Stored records
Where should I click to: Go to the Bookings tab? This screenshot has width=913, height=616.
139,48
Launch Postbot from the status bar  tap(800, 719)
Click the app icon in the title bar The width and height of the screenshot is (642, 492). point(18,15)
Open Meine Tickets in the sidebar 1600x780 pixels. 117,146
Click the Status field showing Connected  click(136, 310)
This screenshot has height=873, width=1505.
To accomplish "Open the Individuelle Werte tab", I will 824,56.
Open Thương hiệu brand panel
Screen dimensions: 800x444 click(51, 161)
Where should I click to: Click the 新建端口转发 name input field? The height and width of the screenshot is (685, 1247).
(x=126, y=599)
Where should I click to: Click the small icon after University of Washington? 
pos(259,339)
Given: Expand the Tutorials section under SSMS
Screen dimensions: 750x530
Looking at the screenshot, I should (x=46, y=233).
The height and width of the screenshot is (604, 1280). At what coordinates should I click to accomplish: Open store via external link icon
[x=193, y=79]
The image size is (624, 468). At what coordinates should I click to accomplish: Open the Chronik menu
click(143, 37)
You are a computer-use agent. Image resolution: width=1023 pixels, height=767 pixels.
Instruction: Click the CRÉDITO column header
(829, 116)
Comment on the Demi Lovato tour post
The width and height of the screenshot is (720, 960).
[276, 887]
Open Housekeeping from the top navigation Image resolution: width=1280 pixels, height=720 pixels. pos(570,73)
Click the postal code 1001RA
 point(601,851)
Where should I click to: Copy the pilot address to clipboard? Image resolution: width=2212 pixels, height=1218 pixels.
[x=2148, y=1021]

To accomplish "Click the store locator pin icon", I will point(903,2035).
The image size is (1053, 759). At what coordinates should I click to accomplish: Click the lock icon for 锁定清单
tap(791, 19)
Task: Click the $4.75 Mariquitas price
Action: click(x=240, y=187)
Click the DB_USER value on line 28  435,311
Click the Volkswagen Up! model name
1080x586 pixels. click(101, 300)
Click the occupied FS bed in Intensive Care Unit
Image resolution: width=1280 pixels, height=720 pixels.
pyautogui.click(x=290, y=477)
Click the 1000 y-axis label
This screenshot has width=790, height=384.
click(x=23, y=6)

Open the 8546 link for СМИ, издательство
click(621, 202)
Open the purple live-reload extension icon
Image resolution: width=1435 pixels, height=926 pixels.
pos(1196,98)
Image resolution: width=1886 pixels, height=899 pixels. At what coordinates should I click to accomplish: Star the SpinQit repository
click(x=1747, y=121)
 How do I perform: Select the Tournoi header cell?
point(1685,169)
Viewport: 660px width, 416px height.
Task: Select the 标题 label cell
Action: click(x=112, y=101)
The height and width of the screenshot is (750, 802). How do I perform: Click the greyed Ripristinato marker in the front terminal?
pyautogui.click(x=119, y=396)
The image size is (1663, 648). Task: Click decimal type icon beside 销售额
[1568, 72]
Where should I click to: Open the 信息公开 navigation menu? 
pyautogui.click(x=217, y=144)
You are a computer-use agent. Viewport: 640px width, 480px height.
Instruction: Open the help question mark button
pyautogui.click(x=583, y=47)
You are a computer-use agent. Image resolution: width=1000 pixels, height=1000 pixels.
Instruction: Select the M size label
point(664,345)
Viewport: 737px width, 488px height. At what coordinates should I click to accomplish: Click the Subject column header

**What is expected**
Only one stretch of the records above is wanted: the lines between the one holding "Open Meine Tickets" and the one holding "You are a computer-use agent. Image resolution: width=1023", inclusive, reproduced exactly.

**Written reply**
Open Meine Tickets in the sidebar 1600x780 pixels. 117,146
Click the Status field showing Connected  click(136, 310)
This screenshot has height=873, width=1505.
To accomplish "Open the Individuelle Werte tab", I will 824,56.
Open Thương hiệu brand panel
Screen dimensions: 800x444 click(51, 161)
Where should I click to: Click the 新建端口转发 name input field? The height and width of the screenshot is (685, 1247).
(x=126, y=599)
Where should I click to: Click the small icon after University of Washington? 
pos(259,339)
Given: Expand the Tutorials section under SSMS
Screen dimensions: 750x530
Looking at the screenshot, I should (x=46, y=233).
The height and width of the screenshot is (604, 1280). At what coordinates should I click to accomplish: Open store via external link icon
[x=193, y=79]
The image size is (624, 468). At what coordinates should I click to accomplish: Open the Chronik menu
click(143, 37)
You are a computer-use agent. Image resolution: width=1023 pixels, height=767 pixels.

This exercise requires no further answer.